GENETIC VARIABILITY, INTERRELATIONSHIP, PATH COEFFICIENT AND GENETIC DIVERSITY ANALYSIS IN Brassica napus L.

Abstract

A field experiment was conducted with 22 Brassica napus L. advanced lines at the experimental farm of Sher-e-Bangla Agricultural University, Dhaka to study the genetic variability, interrelationship, path coefficient and genetic diversity in Brassica napus L. during November 2008 to March 2009. The genotypes were found to differ significantly for all the characters studied except days to 80% maturity. The characters days to 80% maturity, plant height, number of primary branches per plant, number of seeds per siliqua, number of siliqua per plant and seed yield per plant showed higher influence of environment whereas, siliqua length and 1000-seed weight showed least. Moreover, the number of primary branches per plant, number of secondary branches per plant, siliqua length, number of seeds per siliqua, number of siliqua per plant, 1000-seed weight and seed yield per plant showed moderate broad base heritability while plant height exhibits the highest heritability. The significant positive correlation with seed yield per plant was found in plant height, number of primary branches per plant and number of siliqua per plant. However, the highest significant positive correlation was found between days to 50% flowering and plant height. Path coefficient analysis showed that the plant height had maximum positive direct effect on seed yield followed by number of siliqua per plant and siliqua length. Plant height, number of primary branches per plant and number of siliqua per plant were the most important contributors to seed yield per plant which could be taken in consideration for future hybridization program.
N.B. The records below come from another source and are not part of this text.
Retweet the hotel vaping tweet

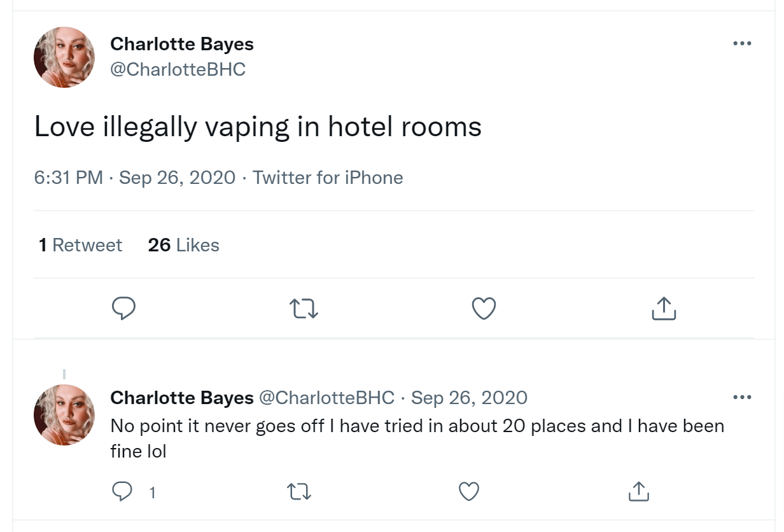pos(304,309)
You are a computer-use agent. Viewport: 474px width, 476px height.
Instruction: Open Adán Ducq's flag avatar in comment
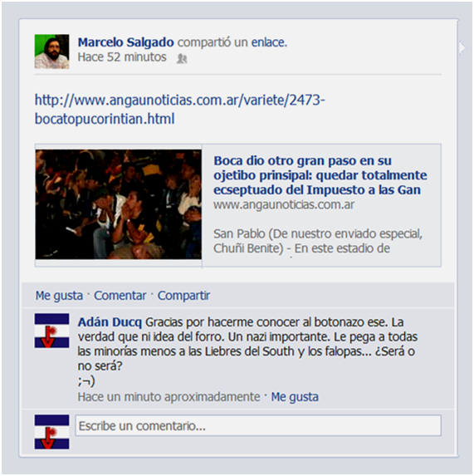51,331
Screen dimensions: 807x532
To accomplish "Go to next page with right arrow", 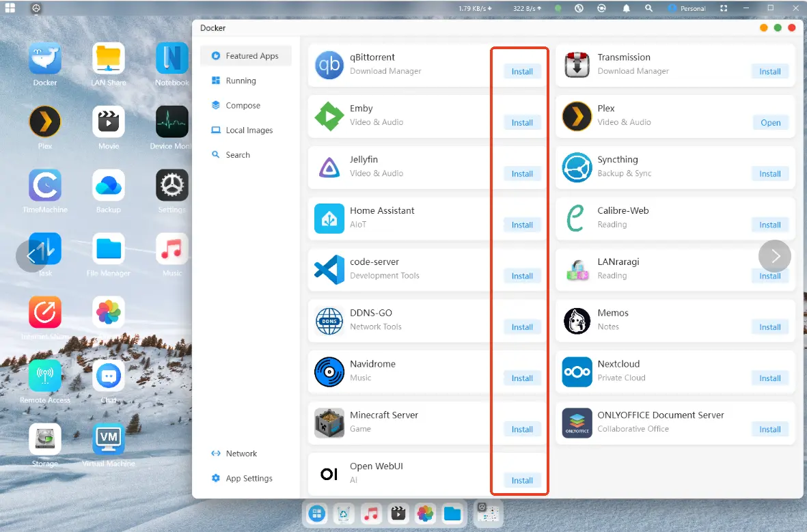I will pyautogui.click(x=775, y=256).
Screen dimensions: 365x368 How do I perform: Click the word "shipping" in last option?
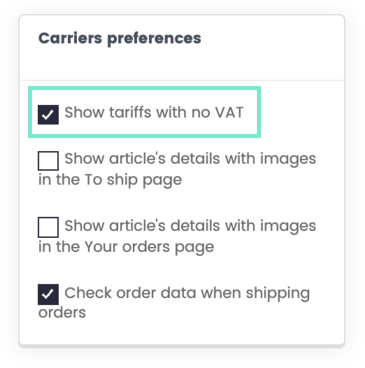(278, 294)
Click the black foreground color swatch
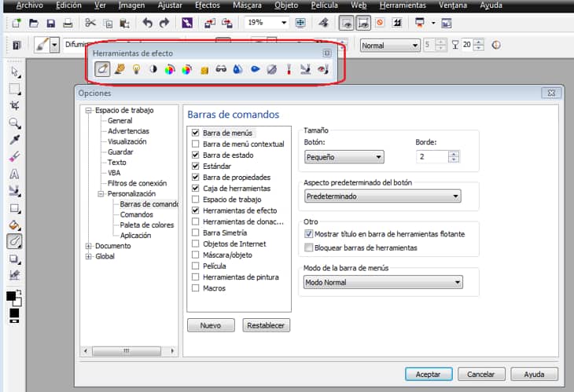This screenshot has width=574, height=392. (11, 296)
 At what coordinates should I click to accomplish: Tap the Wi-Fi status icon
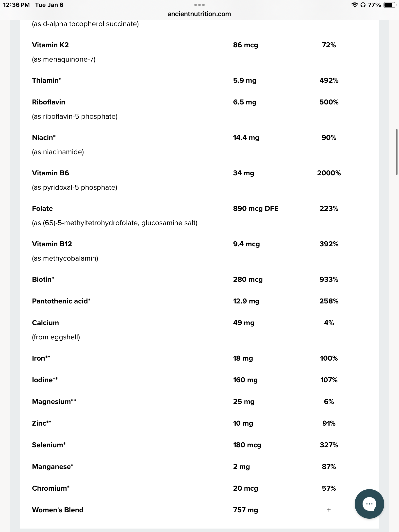354,5
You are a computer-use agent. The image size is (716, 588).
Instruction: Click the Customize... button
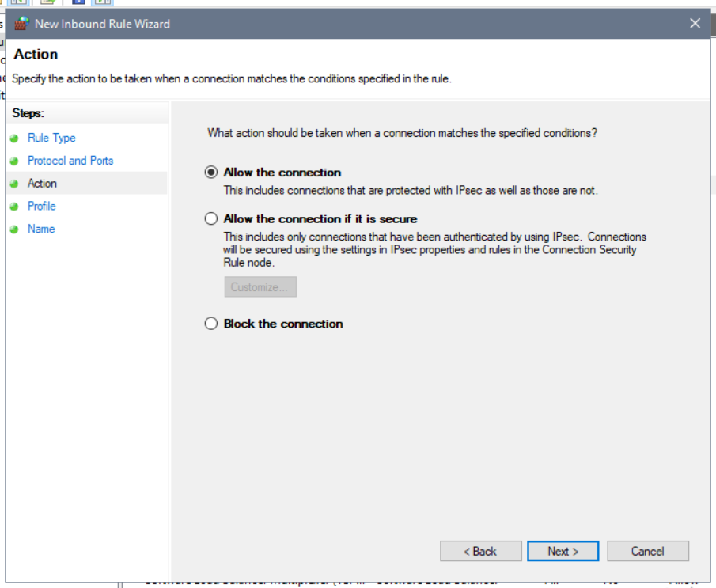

Different multivariate analysis techniques were used to classify 22 Brassica napus genotypes. The genotypes were grouped into four clusters. The highest inter-cluster distance was observed between clusters II and IV whereas the maximum intra-cluster distance was found in cluster II. Therefore, the genotypes belonging to cluster I and cluster II, cluster II and cluster Ill and cluster Ill and cluster IV have been selected for future hybridization program. The role of number of secondary branches per plant and number of siliqua per plant in both the vectors were important components for genetic divergence in these materials. Considering group distance and other agronomic performance the inter-genotypic crosses between 01 and 02, 02 and G6; G6 and 07; 06 and G8 and G7 and 08 might be suggested for future hybridization program.